# [BRIEF]
Leave the pictures out, and repeat exactly every line from the one with "The height and" through the end of the data below.

# [DATA TO PROCESS]
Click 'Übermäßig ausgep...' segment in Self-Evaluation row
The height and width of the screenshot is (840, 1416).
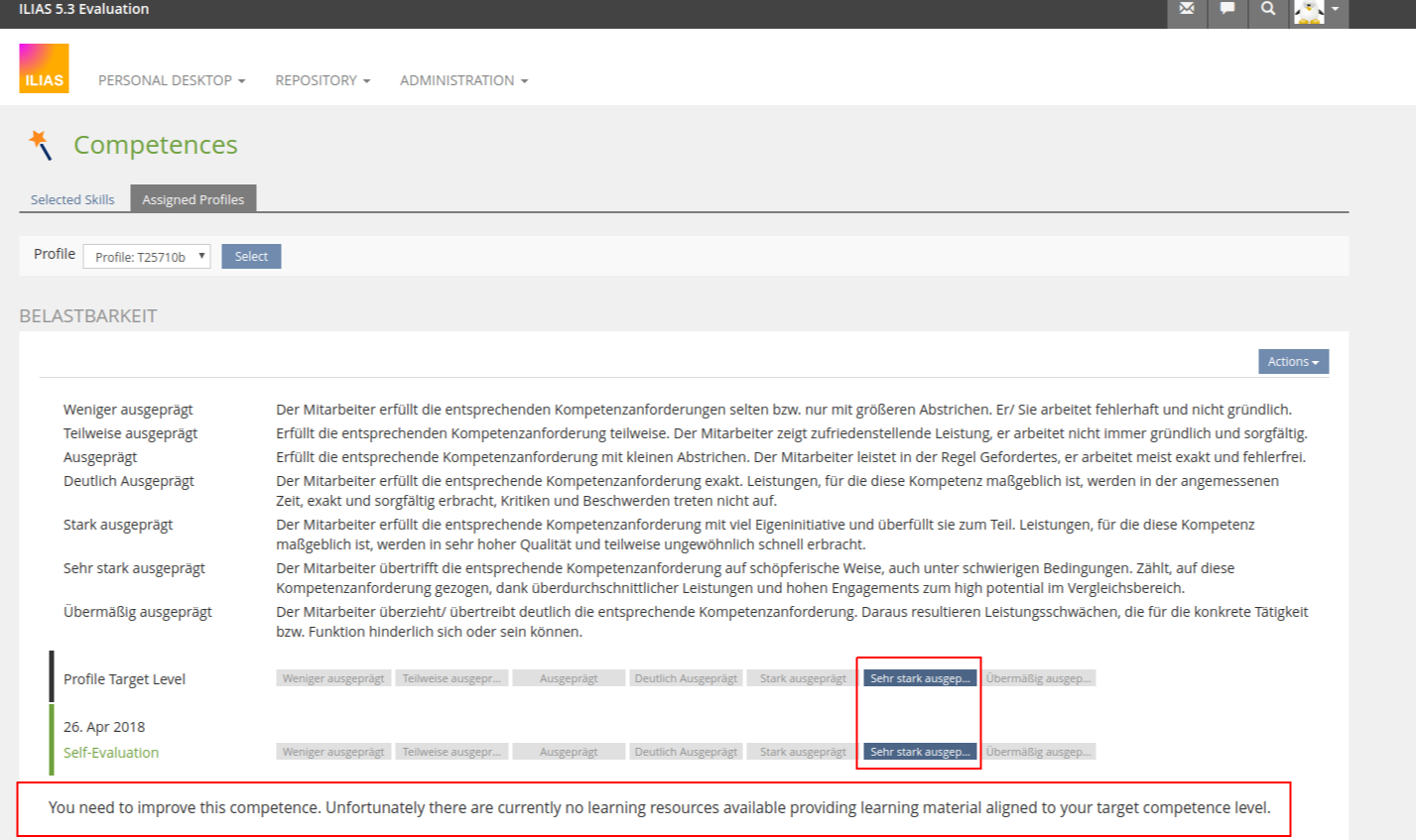[1039, 752]
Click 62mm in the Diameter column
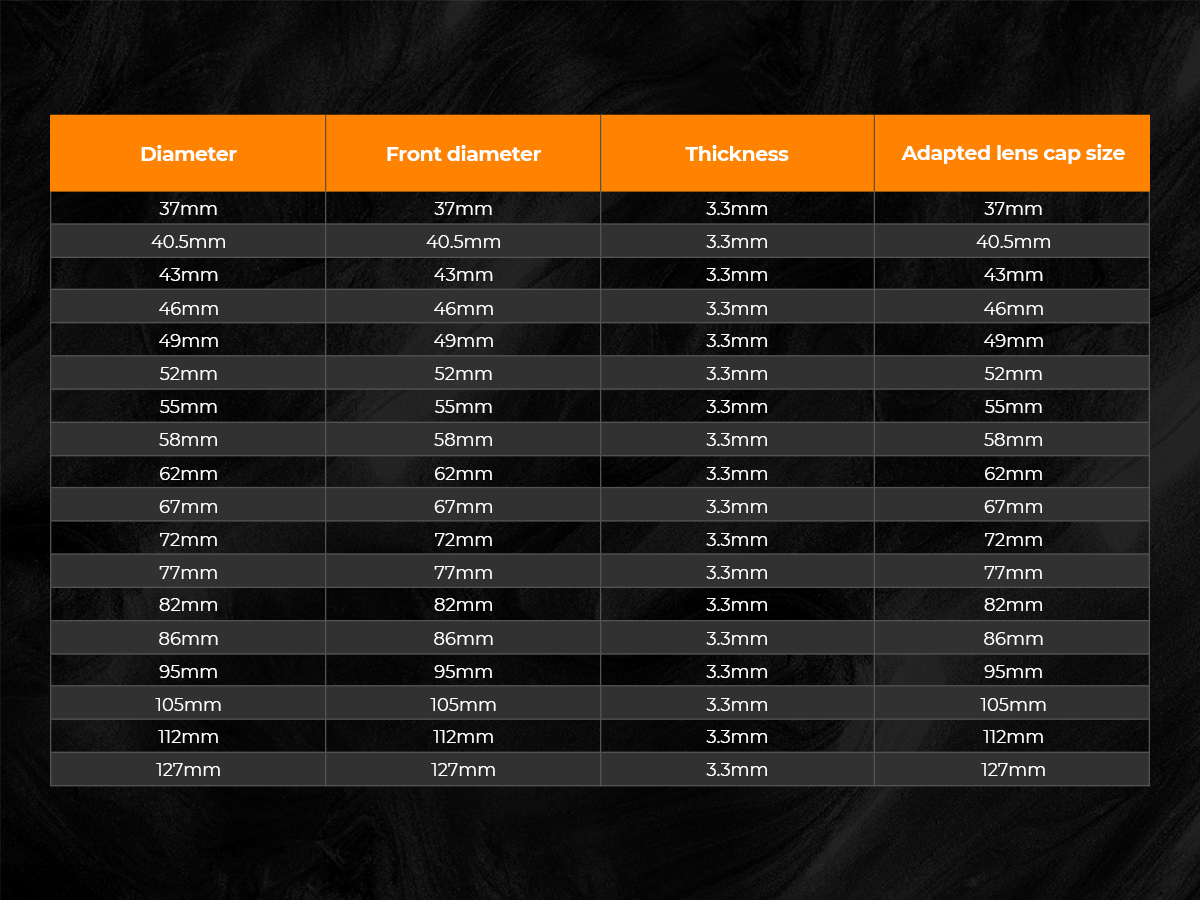1200x900 pixels. coord(188,473)
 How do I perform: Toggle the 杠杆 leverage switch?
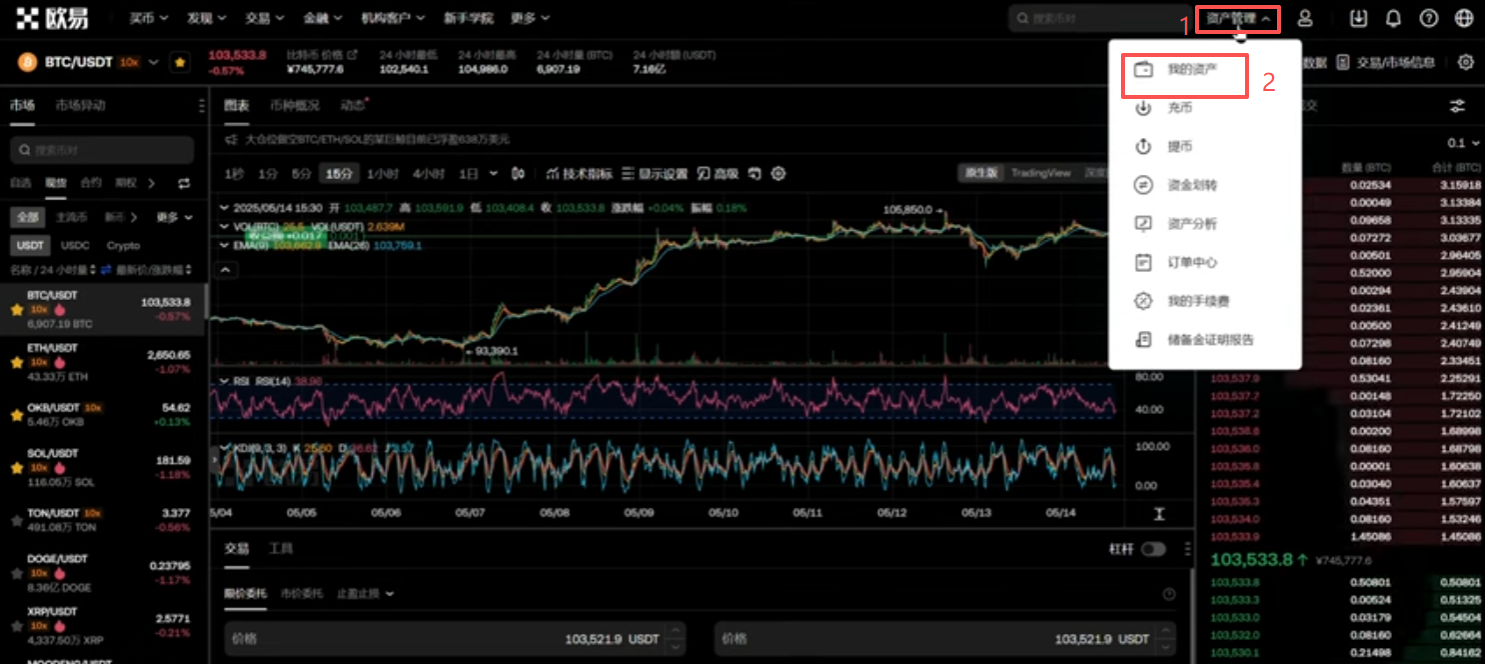point(1153,549)
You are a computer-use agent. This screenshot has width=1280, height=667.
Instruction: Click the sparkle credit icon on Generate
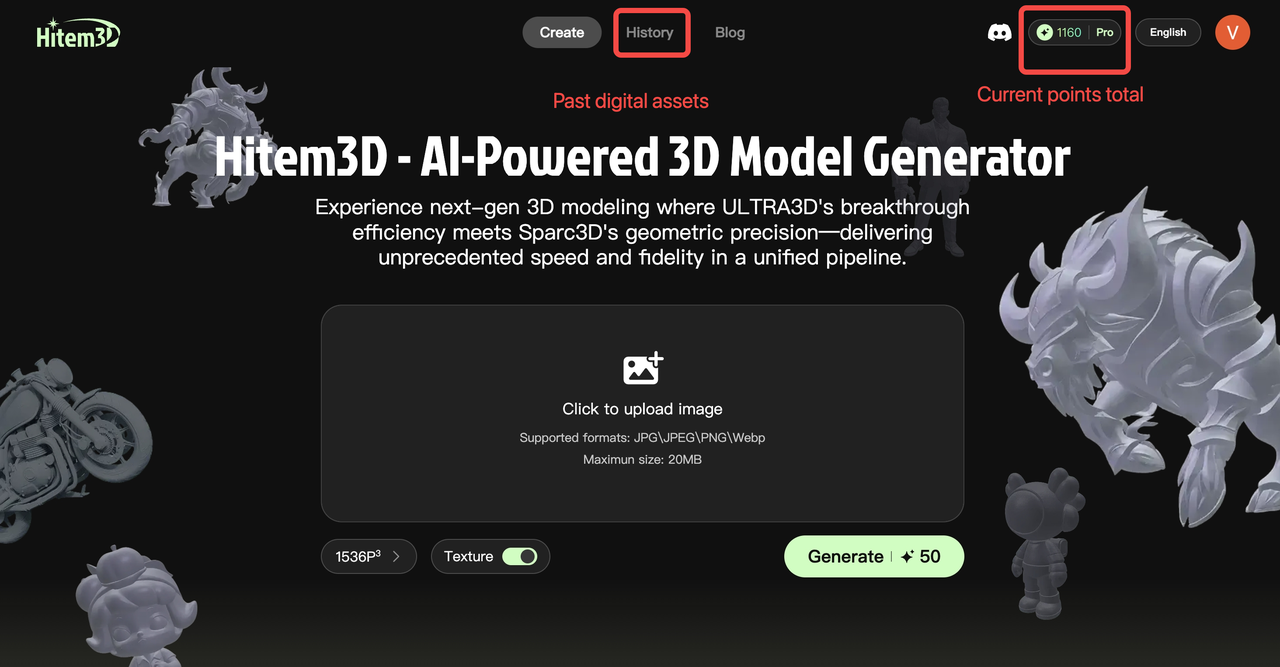click(907, 557)
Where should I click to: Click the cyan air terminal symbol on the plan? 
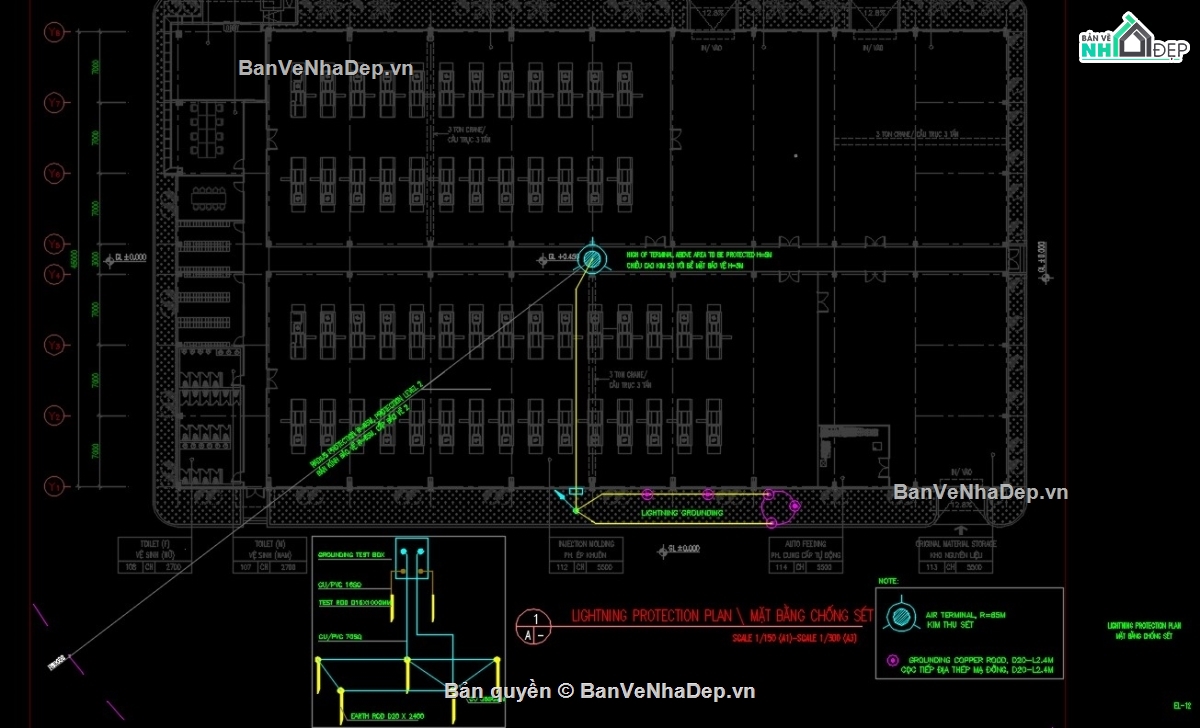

# [EXERCISE SOLUTION]
The height and width of the screenshot is (840, 1416).
[1039, 752]
Click 62mm in the Diameter column
1200x900 pixels. coord(188,473)
 How do I perform: Toggle the 杠杆 leverage switch?
point(1153,549)
You are a computer-use agent. This screenshot has width=1280, height=667.
Instruction: Click the sparkle credit icon on Generate
click(907, 557)
Where should I click to: Click the cyan air terminal symbol on the plan? 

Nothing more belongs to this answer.